Conscious or subconscious?

Counselling works on a conscious level, and hypnotherapy works on the subconscious level. However, EFT works on the conscious, subconscious and cellular level. When we think of a situation, or have a thought, it produces an emotion. This emotion causes a physical response. If I were to ask you to imagine standing in front of a large audience to give a presentation, you will probably notice yourself getting clammy, your heart starts to race and your breathing becomes shallow. You may even start to feel sick. These symptoms are due to an emotion such as fear. They are working at a cellular level. When we are fit and well, and life seems to be going well, energy flows freely along the meridians. Negative emotions and ill health cause blocks in the flow of energy. EFT unblocks the flow of energy.

What does it involve?

EFT involves tapping on a series of points, which correlate with Chinese acupuncture points located at the end of the meridians – pathways in the body along which energy flows. The distal meridian points are used to rebalance and clear the body’s energy system. So, EFT works like acupuncture, but without the needles. As we tap we focus on the problem or emotion putting it into a short phrase, saying it out loud.

What can it help?

So, what can EFT be used for? I said absolutely everything, and that is quite literally true. We can use it for past events, things happening right now, and also anything we are concerned about in the future. We can use it on children and adults and even pets! We can use it to improve our lives and attract better things into our lives. But generally we use it to resolve negative emotions and unhelpful beliefs resulting from traumas. These hold us back from progressing in life or sabotage our behaviour. Why can’t we resist that drink? What are the emotions and beliefs behind being unable to resist? It will also help physical symptoms as all symptoms have a belief and an emotion behind them. EFT can be used on incidents that we cannot recall or were too young to recall, but have been told about, such as a traumatic birth, or a spell in hospital as a young child. Although we cannot remember, our subconscious is already up and running, producing emotions even though we cannot name them at that young age.

■ DATA BELOW:
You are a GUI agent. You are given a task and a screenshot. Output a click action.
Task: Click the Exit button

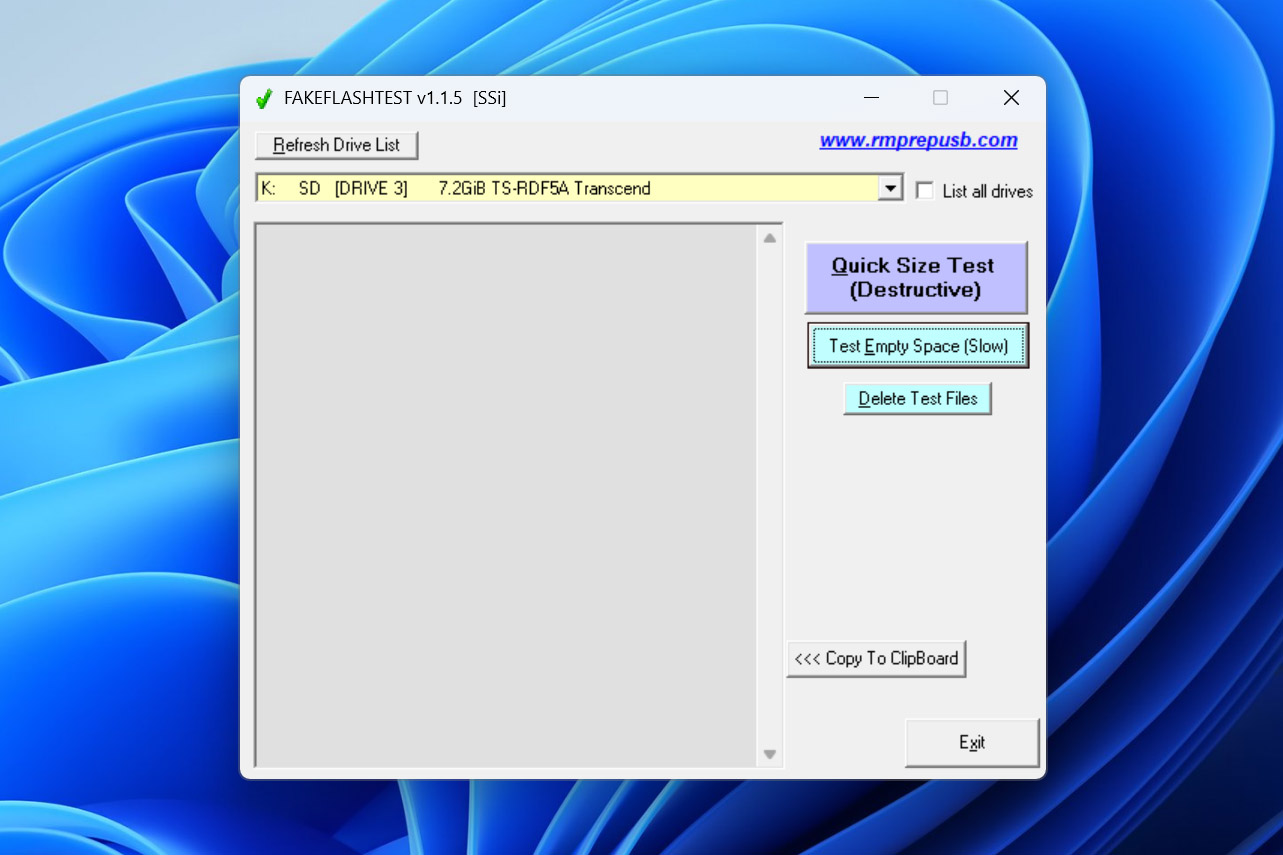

■ YOUR ASSIGNMENT:
From the text on EFT, list every physical response it describes for imagining standing in front of a large audience to give a presentation.

■ OUTPUT FOR THIS EXERCISE:
- getting clammy
- your heart starts to race
- your breathing becomes shallow
- feeling sick